Council to proceed with expansion of works depot due to health and safety concerns

Citing health and safety issues, Brock Township will proceed with a $2.4-million expansion of the Thorah works depot despite the project running significantly over budget.

Members of council made that decision Monday (May 27) after receiving a report from the former works director that documents the current state of the building, which was built at some point in the 1950s.

“As mentioned earlier, the existing Beaverton Patrol Yard structure remains virtually unchanged from its original construction about 70 years ago. The existing structure is deficient in several areas and in some cases pose health and safety risk to our valued employees,” the report reads.

“The existing facility only has a single washroom of the same 1950s’ vintage as the original building. There is mold present from numerous recurring roof and water leaks.”

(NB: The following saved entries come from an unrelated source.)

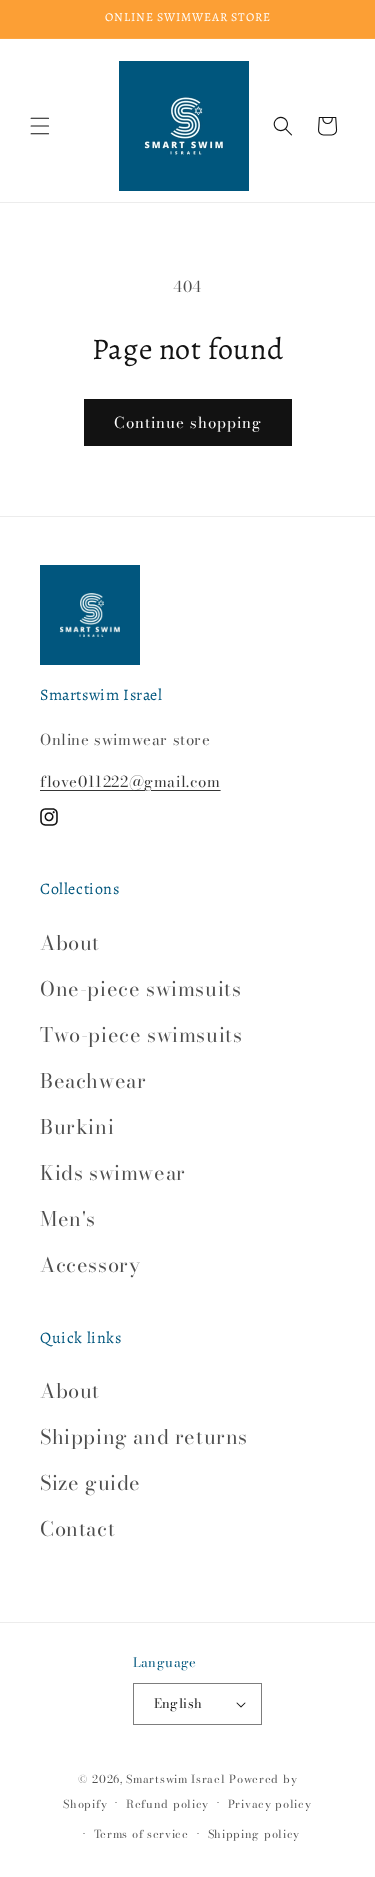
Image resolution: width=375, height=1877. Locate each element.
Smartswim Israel (175, 1779)
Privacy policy (270, 1804)
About (70, 942)
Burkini (77, 1126)
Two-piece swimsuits (141, 1034)
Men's (68, 1218)
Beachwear (93, 1080)
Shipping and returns (144, 1436)
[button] (40, 126)
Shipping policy (254, 1834)
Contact (77, 1528)
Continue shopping (188, 422)
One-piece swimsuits (140, 988)
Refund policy (167, 1804)
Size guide (90, 1482)
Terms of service (141, 1834)
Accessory (90, 1264)
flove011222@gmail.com (130, 781)
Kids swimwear (113, 1172)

There’s also a lack of proper ventilation and insulation.

Those around the table certainly didn’t mince words as they discussed the various issues.

“That place is a dump,” said Interim CAO Garth Johns, noting that the state of the building has caused a “morale issue” for works staff.

The “serious” health and safety issues at the facility need to be addressed, he told members of council.

“There’s absolutely no question in my mind that this has to happen,” said Mayor Debbie Bath-Hadden of the proposed expansion.

Her colleagues on council were quick to agree.

“It’s unfortunate this didn’t get done years ago. We could have saved some money,” said Ward 1 Councillor Mike Jubb.

“It’s long overdue,” added Regional Councillor Ted Smith.

The lowest bid for the project, from Niacom Ltd., came in at more than $2.4 million – a substantial increase from the $1.65 million initially budgeted.

As a result, provisional items, site works, and other contingencies will be removed from the project so construction can proceed in 2019.

“Staff expect that these works would not proceed until 2020 given the proposed June start date of the contract. Most of the deferred works can be completed by works staff with our own equipment,” a report on the tender process reads.

The remaining shortfall, estimated at $500,000, will be drawn from capital reserves and development charges.